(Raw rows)
■ ■ ■ ■ ■

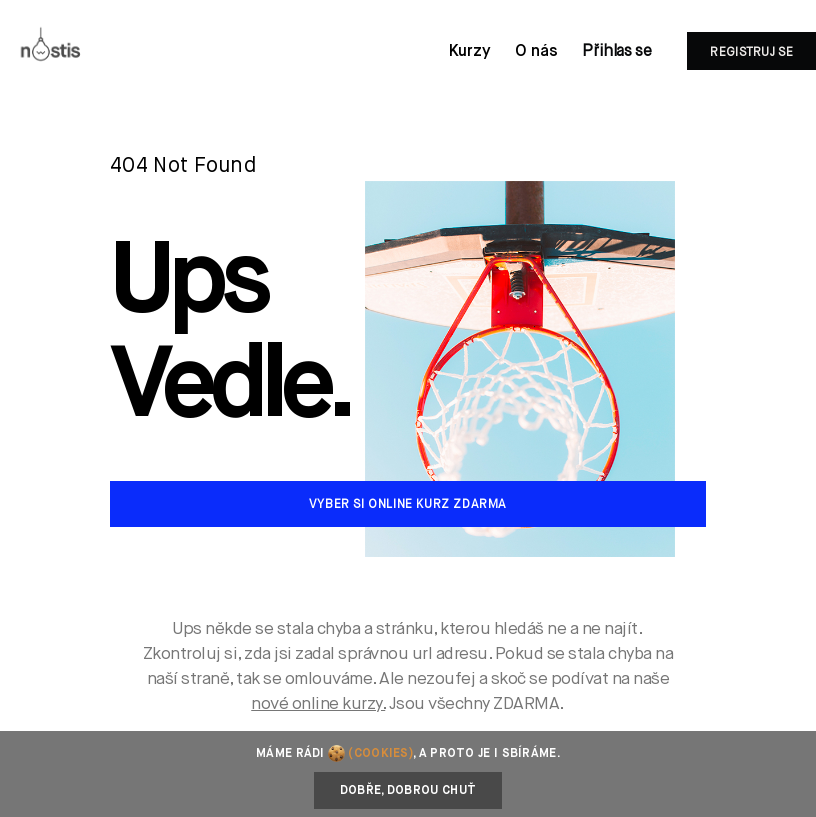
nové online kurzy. (318, 704)
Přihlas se (616, 52)
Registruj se (751, 53)
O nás (536, 52)
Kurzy (470, 52)
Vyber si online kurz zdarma (408, 505)
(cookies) (380, 754)
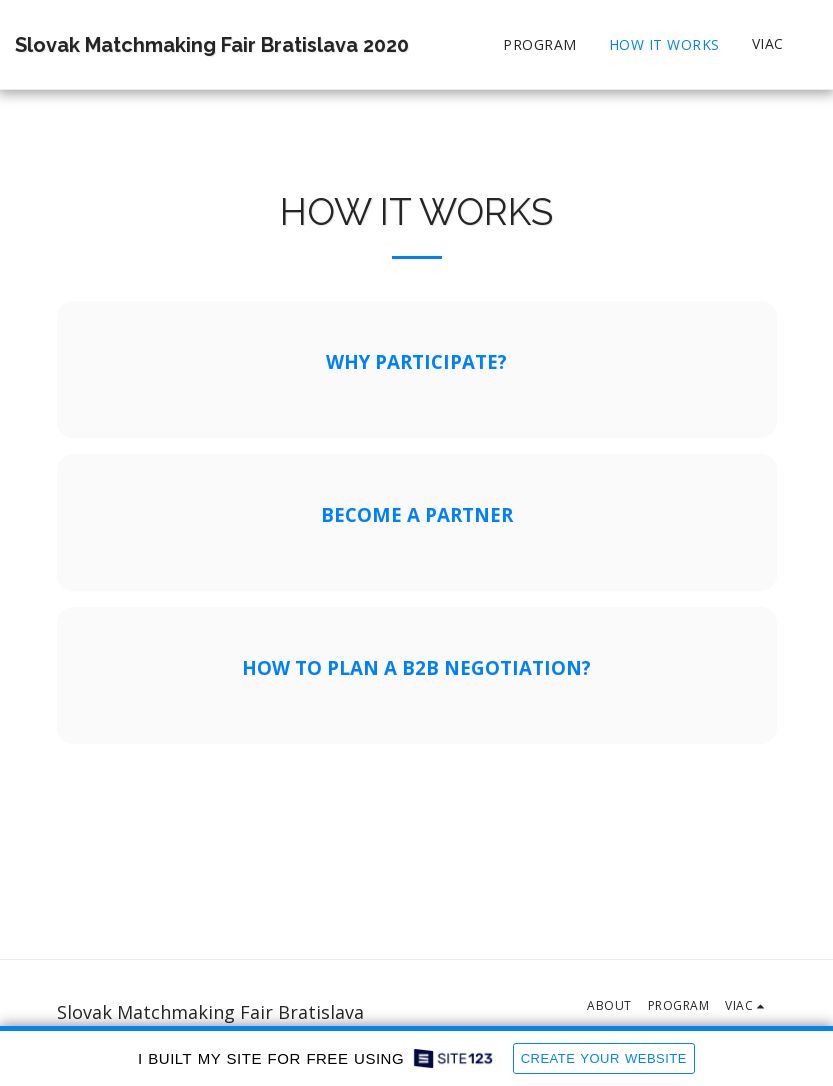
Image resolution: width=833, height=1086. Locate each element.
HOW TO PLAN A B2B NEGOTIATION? (416, 667)
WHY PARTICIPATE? (416, 361)
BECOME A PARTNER (417, 514)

■ ■ ■ ■ ■

_Requirements_.
Rescale the rows above by writing out every line again, requests included, with each answer coordinate multiplied by 2.5 and rounded to a whole number, halves rounded up. Leave out the picture lines.

_Exercise response_.
nové online kurzy. (795, 1760)
Přihlas se (1540, 130)
Registruj se (1878, 133)
O nás (1340, 130)
Kurzy (1175, 130)
Vyber si online kurz zdarma (1020, 1263)
(cookies) (950, 1885)
Image resolution: width=833, height=1086. Locate each element.
HOW TO PLAN A B2B NEGOTIATION? (1040, 1668)
WHY PARTICIPATE? (1040, 903)
BECOME A PARTNER (1043, 1285)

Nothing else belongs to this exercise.